External Validity. While there might exist other DRL challenges that practitioners are facing, we conducted our study using SO which is the largest technical Q &A platform in the software development community. Moreover, all the challenges identified in our provided taxonomy have been validated by our survey participants. Also, respondents of the survey did not report any other challenge that is not included in our provided taxonomy; which is a good result, with respect to completeness. Another external factor that could pose a threat to the validity of our results is the possibility that users who raised SO posts may mostly fall into the category of less experienced users. To mitigate this concern, we examined the top 100 DRL-related GitHub repositories to extract the challenges that GitHub developers mention in their development process. However, it appears that experienced developers generally refrain from detailing their challenges in GitHub commit messages or issues. It is noteworthy that our provided taxonomy may represent high-level categories of challenges, covering almost all aspects of DRL application development.
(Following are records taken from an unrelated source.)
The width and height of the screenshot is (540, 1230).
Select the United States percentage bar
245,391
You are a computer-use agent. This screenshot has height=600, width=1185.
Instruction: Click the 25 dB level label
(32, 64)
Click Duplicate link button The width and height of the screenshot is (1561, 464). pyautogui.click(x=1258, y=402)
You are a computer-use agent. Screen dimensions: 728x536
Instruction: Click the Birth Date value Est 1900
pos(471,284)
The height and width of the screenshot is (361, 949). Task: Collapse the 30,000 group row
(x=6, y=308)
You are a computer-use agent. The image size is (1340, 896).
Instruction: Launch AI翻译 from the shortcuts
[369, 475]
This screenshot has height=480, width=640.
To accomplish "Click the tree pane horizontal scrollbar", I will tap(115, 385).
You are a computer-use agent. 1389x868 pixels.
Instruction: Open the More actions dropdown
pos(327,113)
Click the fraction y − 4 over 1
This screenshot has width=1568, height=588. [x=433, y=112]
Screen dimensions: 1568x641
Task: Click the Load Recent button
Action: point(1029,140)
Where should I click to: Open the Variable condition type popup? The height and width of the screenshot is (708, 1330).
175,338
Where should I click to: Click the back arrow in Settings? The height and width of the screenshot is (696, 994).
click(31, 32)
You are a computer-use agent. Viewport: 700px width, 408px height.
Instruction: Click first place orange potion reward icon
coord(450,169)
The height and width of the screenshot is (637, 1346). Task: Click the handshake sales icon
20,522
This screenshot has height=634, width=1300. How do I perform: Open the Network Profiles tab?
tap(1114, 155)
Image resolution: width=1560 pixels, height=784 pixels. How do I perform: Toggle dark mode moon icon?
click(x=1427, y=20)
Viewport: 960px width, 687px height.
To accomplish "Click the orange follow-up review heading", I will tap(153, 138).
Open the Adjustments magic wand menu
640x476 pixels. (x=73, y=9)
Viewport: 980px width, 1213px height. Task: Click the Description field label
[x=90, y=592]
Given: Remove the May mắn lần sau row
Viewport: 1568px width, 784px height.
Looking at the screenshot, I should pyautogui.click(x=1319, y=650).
Therefore, refining the taxonomy to offer more detailed categorization could be explored as a potential avenue for future research in this study.

Reliability Validity. We described our methodology in detail and provided a replication package (Morovati et al. 2023) to allow others to replicate our results and expand our study.

7 Conclusion and Future Works

In this study, we conducted a large-scale empirical study of 927 DRL-related posts extracted from SO. We examined all posts manually to identify the challenges that developers face when developing DRL applications. We found that Python is by far the most popular programming language and TensorFlow, Keras, PyTorch, and OpenAI Gym are the most frequently used libraries/frameworks for developing DRL applications. We categorized DRL development challenges into five groups including DRL issues, parallel processing & multi-threading, DRL libraries/frameworks, DL issues, and general programming. An analysis of the received response by the investigated SO posts shows that DRL comprehension, DRL libraries/frameworks API usage, and designing a problem using DRL algorithms are the most challenging parts of DRL applications’ development. Furthermore, parallel processing/multi-threading and DRL libraries/frameworks challenges required a longer time to receive an accepted answer. We proposed a taxonomy of challenges and validated it using a survey of 65 DRL developers. The developers confirmed the frequency, severity, and required effort to address identified challenges. We hope that the reported results in this paper will stimulate the development of DRL quality assurance tools and guide the research community toward solving the identified challenges.